**Problem requirements**.
Quote the post on C++ type highlighting verbatim, starting with "Unlike other AST" and going on through "logging::Message::Level remain unannotated.".

## Begin Supplied passage

Better C++ Syntax Highlighting - Part 7: Types

In this post, we’re finally tackling annotating type references. So far, our visitors have only annotated type declarations for classes, structs, enums, templates, etc. But what about the places where those types are actually used?

In the Clang AST, TypeLoc nodes represent the location where a type appears in the source code. By handling TypeLoc nodes, we can annotate type references in variable declarations, function parameters and return values, template arguments, and more. In some cases, such as base class inheritance chains, TypeLoc nodes allow for a much more elegant way of inserting semantic highlighting annotations.

Unlike other AST nodes, TypeLoc nodes don’t explicitly appear in the AST. Rather, they act as meta-nodes — lightweight wrappers that store source location and type information for other AST nodes. We can, however, still set up a VisitTypeLoc visitor and process TypeLoc nodes as we would any other AST node:

TypeLoc nodes are passed by value, not by pointer - one of the rare exceptions in Clang’s LibTooling API.

Consider the following example, taken from one of our earlier posts:

We’ve already handled annotations for the logging namespace, Message struct, Level enum declarations, and even enum constant definitions and references. But type references like logging::Message::Level remain unannotated.

The goal is to apply annotations to every part of the type expression:

To implement this, we need to process two TypeLoc nodes: one for the type declaration of level, and the other for the value it is being initialized to. In general, annotating a type consists of two steps:

1. Annotating the reference to the type itself.

## End Supplied passage
## Begin Recorded data

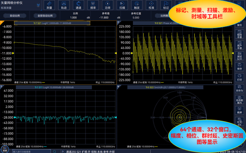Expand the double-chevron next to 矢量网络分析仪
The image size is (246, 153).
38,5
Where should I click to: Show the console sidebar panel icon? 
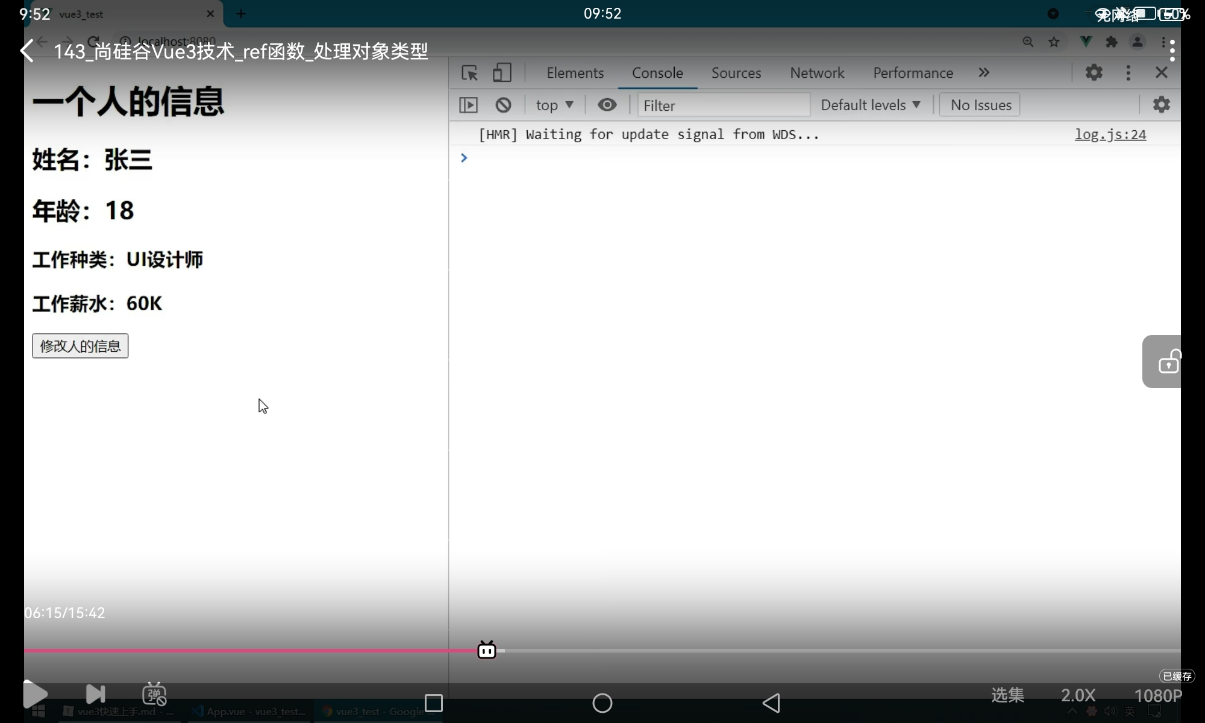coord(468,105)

## End Recorded data
## Begin Recorded data

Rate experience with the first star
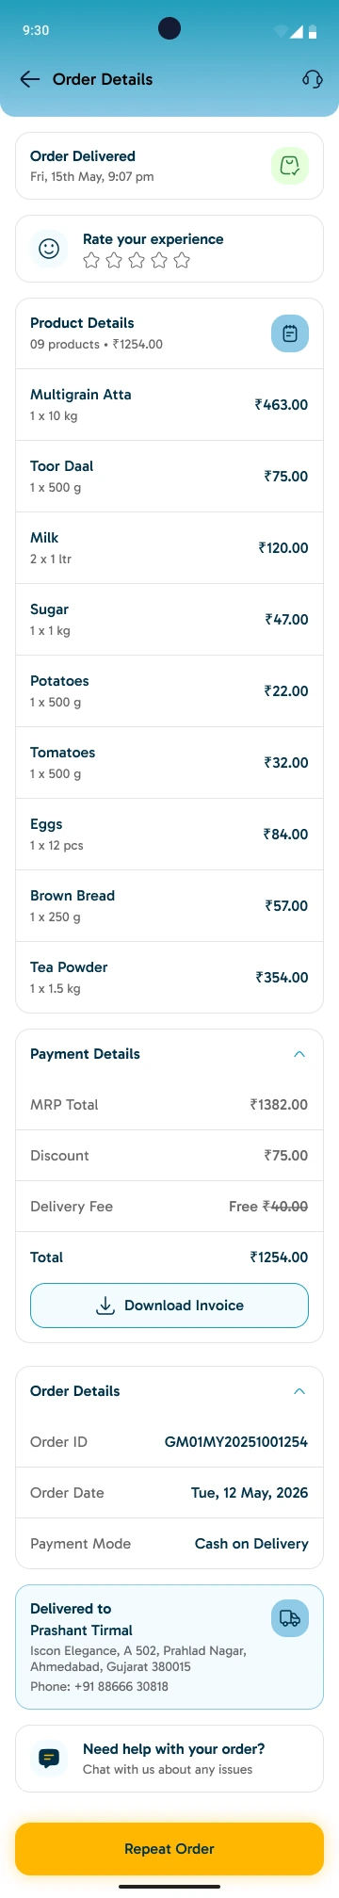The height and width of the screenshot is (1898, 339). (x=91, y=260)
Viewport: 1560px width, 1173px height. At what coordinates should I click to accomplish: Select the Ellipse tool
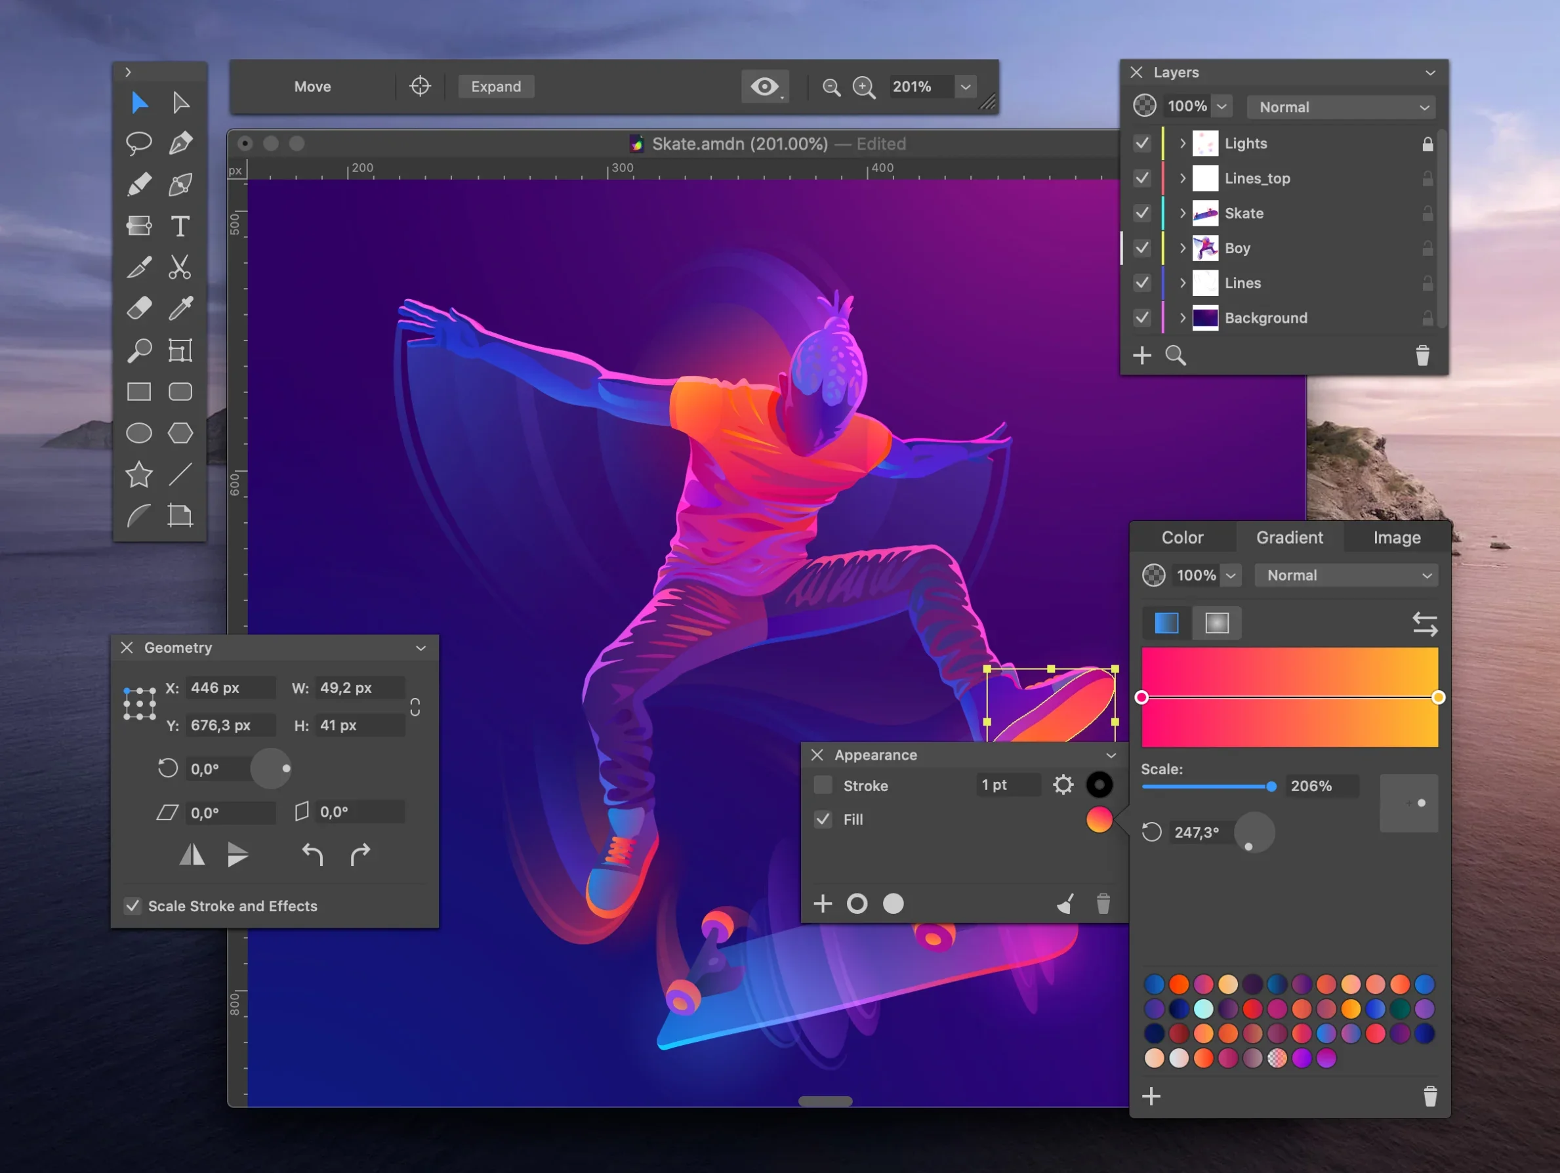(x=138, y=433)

## End Recorded data

**Answer below**.
Unlike other AST nodes, TypeLoc nodes don’t explicitly appear in the AST. Rather, they act as meta-nodes — lightweight wrappers that store source location and type information for other AST nodes. We can, however, still set up a VisitTypeLoc visitor and process TypeLoc nodes as we would any other AST node:

TypeLoc nodes are passed by value, not by pointer - one of the rare exceptions in Clang’s LibTooling API.

Consider the following example, taken from one of our earlier posts:

We’ve already handled annotations for the logging namespace, Message struct, Level enum declarations, and even enum constant definitions and references. But type references like logging::Message::Level remain unannotated.